====== SUPPLIED DATA

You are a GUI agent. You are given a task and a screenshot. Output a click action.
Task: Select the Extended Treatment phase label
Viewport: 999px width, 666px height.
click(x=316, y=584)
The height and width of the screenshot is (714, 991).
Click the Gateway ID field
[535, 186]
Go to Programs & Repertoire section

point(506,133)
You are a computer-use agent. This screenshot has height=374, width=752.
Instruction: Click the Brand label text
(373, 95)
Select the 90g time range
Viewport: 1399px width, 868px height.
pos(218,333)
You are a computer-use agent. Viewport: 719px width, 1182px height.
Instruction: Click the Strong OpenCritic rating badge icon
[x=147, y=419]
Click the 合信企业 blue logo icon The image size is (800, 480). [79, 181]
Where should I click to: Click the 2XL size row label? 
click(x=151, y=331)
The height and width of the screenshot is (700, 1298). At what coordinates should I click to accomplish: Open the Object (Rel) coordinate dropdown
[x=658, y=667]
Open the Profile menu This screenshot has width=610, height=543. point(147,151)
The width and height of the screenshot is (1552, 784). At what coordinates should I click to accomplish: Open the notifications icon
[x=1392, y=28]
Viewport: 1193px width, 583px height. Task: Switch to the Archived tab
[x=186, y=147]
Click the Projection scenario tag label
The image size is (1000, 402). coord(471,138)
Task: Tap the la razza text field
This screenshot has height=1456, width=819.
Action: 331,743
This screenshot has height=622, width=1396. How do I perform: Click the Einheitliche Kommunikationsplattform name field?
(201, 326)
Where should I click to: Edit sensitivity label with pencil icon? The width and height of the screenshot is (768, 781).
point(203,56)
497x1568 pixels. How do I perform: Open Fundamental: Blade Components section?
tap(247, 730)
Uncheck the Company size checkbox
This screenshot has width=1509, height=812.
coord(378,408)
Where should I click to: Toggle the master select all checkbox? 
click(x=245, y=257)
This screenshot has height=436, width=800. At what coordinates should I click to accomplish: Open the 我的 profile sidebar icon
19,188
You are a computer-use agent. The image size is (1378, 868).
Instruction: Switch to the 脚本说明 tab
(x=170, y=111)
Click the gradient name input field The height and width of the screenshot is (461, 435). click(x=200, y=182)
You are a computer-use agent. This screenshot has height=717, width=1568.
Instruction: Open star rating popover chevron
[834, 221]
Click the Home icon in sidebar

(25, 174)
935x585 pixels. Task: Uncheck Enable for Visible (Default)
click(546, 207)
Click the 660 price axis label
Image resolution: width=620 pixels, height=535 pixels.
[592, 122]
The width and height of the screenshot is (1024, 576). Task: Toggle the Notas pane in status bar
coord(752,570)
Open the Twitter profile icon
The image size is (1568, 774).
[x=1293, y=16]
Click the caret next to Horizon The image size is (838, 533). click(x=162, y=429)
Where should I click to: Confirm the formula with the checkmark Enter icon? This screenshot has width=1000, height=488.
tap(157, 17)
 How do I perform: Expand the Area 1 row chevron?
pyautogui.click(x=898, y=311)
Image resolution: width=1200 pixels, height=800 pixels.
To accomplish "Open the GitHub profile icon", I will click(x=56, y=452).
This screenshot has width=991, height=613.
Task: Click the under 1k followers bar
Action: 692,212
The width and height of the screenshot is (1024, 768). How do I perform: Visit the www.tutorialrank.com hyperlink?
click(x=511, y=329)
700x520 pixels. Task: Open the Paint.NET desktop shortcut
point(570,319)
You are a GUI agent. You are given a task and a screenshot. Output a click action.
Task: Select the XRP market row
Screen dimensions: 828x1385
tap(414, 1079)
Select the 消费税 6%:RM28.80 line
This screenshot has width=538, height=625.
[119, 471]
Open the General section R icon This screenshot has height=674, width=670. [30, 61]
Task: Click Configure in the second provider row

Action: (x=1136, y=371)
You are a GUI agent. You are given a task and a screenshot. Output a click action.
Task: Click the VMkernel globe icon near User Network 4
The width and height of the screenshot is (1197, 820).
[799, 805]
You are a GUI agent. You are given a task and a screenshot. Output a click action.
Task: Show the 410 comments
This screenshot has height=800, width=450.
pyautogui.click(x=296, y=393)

============

# INSTRUCTIONS FOR THE TASK:
All of the material needs to be reproduced exactly as it reads.

# REPLY:
You are a GUI agent. You are given a task and a screenshot. Output a click action.
Task: Select the Extended Treatment phase label
Viewport: 999px width, 666px height.
click(x=316, y=584)
The height and width of the screenshot is (714, 991).
Click the Gateway ID field
[535, 186]
Go to Programs & Repertoire section

point(506,133)
You are a computer-use agent. This screenshot has height=374, width=752.
Instruction: Click the Brand label text
(373, 95)
Select the 90g time range
Viewport: 1399px width, 868px height.
pos(218,333)
You are a computer-use agent. Viewport: 719px width, 1182px height.
Instruction: Click the Strong OpenCritic rating badge icon
[x=147, y=419]
Click the 合信企业 blue logo icon The image size is (800, 480). [79, 181]
Where should I click to: Click the 2XL size row label? 
click(x=151, y=331)
The height and width of the screenshot is (700, 1298). At what coordinates should I click to accomplish: Open the Object (Rel) coordinate dropdown
[x=658, y=667]
Open the Profile menu This screenshot has width=610, height=543. point(147,151)
The width and height of the screenshot is (1552, 784). At what coordinates should I click to accomplish: Open the notifications icon
[x=1392, y=28]
Viewport: 1193px width, 583px height. Task: Switch to the Archived tab
[x=186, y=147]
Click the Projection scenario tag label
The image size is (1000, 402). coord(471,138)
Task: Tap the la razza text field
This screenshot has height=1456, width=819.
Action: 331,743
This screenshot has height=622, width=1396. How do I perform: Click the Einheitliche Kommunikationsplattform name field?
(201, 326)
Where should I click to: Edit sensitivity label with pencil icon? The width and height of the screenshot is (768, 781).
point(203,56)
497x1568 pixels. How do I perform: Open Fundamental: Blade Components section?
tap(247, 730)
Uncheck the Company size checkbox
This screenshot has width=1509, height=812.
coord(378,408)
Where should I click to: Toggle the master select all checkbox? 
click(x=245, y=257)
This screenshot has height=436, width=800. At what coordinates should I click to accomplish: Open the 我的 profile sidebar icon
19,188
You are a computer-use agent. The image size is (1378, 868).
Instruction: Switch to the 脚本说明 tab
(x=170, y=111)
Click the gradient name input field The height and width of the screenshot is (461, 435). click(x=200, y=182)
You are a computer-use agent. This screenshot has height=717, width=1568.
Instruction: Open star rating popover chevron
[834, 221]
Click the Home icon in sidebar

(25, 174)
935x585 pixels. Task: Uncheck Enable for Visible (Default)
click(546, 207)
Click the 660 price axis label
Image resolution: width=620 pixels, height=535 pixels.
[592, 122]
The width and height of the screenshot is (1024, 576). Task: Toggle the Notas pane in status bar
coord(752,570)
Open the Twitter profile icon
The image size is (1568, 774).
[x=1293, y=16]
Click the caret next to Horizon The image size is (838, 533). click(x=162, y=429)
Where should I click to: Confirm the formula with the checkmark Enter icon? This screenshot has width=1000, height=488.
tap(157, 17)
 How do I perform: Expand the Area 1 row chevron?
pyautogui.click(x=898, y=311)
Image resolution: width=1200 pixels, height=800 pixels.
To accomplish "Open the GitHub profile icon", I will click(x=56, y=452).
This screenshot has width=991, height=613.
Task: Click the under 1k followers bar
Action: 692,212
The width and height of the screenshot is (1024, 768). How do I perform: Visit the www.tutorialrank.com hyperlink?
click(x=511, y=329)
700x520 pixels. Task: Open the Paint.NET desktop shortcut
point(570,319)
You are a GUI agent. You are given a task and a screenshot. Output a click action.
Task: Select the XRP market row
Screen dimensions: 828x1385
tap(414, 1079)
Select the 消费税 6%:RM28.80 line
This screenshot has width=538, height=625.
[119, 471]
Open the General section R icon This screenshot has height=674, width=670. [30, 61]
Task: Click Configure in the second provider row

Action: (x=1136, y=371)
You are a GUI agent. You are given a task and a screenshot. Output a click action.
Task: Click the VMkernel globe icon near User Network 4
The width and height of the screenshot is (1197, 820).
[799, 805]
You are a GUI agent. You are given a task and a screenshot. Output a click action.
Task: Show the 410 comments
This screenshot has height=800, width=450.
pyautogui.click(x=296, y=393)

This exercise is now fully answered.